Case Report: Spontaneous lung intercostal hernia series and literature review

Affiliations
Case Reports

Case Report: Spontaneous lung intercostal hernia series and literature review

Sara Ugolini et al. Front Surg. .

Abstract

Spontaneous lung intercostal hernia (SLIH) is a rare condition potentially carrying severe morbidity. About 120 cases have been described so far, with an apparently increasing number of reports in recent years. The main presenting findings are chest pain and bulging, with ecchymosis in the affected area, hemoptysis, respiratory distress, and signs of infection or incarceration being described as well.

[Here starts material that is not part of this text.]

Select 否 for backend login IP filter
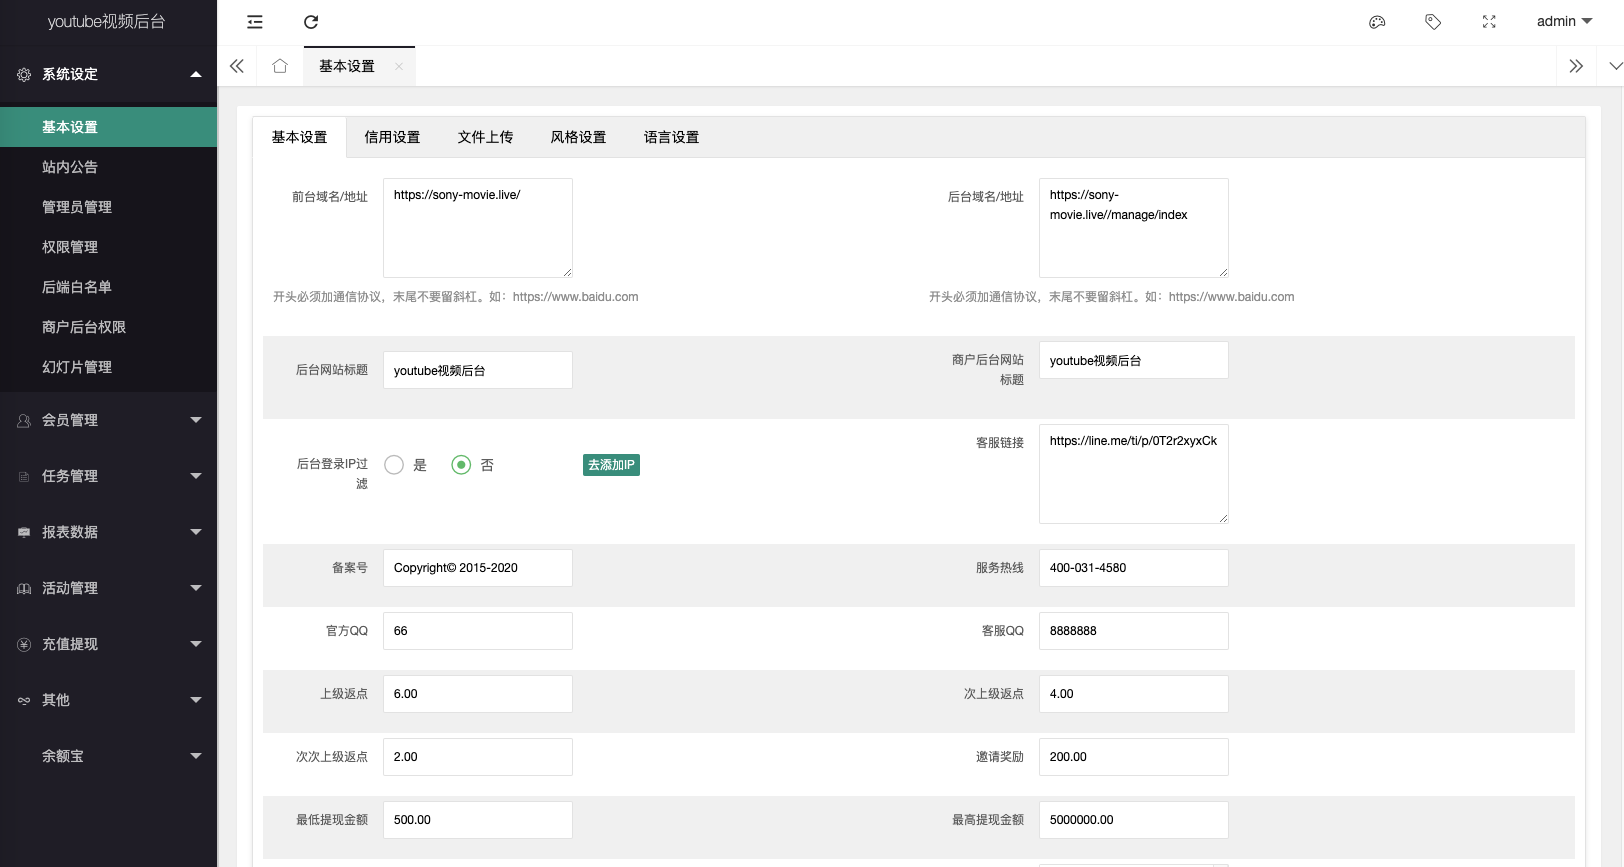 pos(461,465)
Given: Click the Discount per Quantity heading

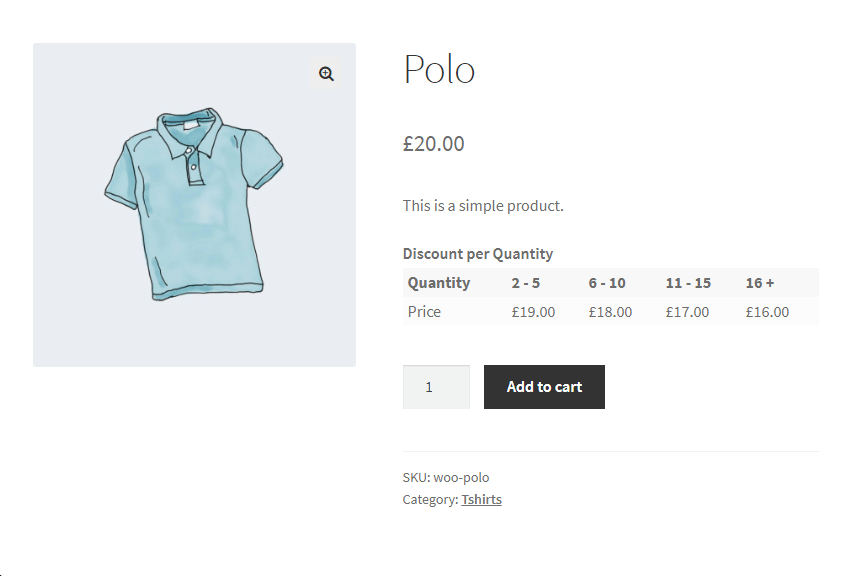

The gold standard treatment has not been established, and conservative management has been advocated as first-line treatment for asymptomatic patients. Here, we report a case series of five patients, and surgical repair was deemed necessary for four of them either at first evaluation or after failure of conservative management. One patient remains under surveillance and conservative management. We believe that SLIH surgical repair should be considered as first-line treatment for fit patients, due to the uncertainty of its mid- and long-term impact and described pejorative trend/defect enlargement. A proposed algorithm for SLIH management is also presented.

Keywords: 12 Spontaneous; Cough; Fracture; Hernia; Lung; Pleura; Rupture; Spontaneous.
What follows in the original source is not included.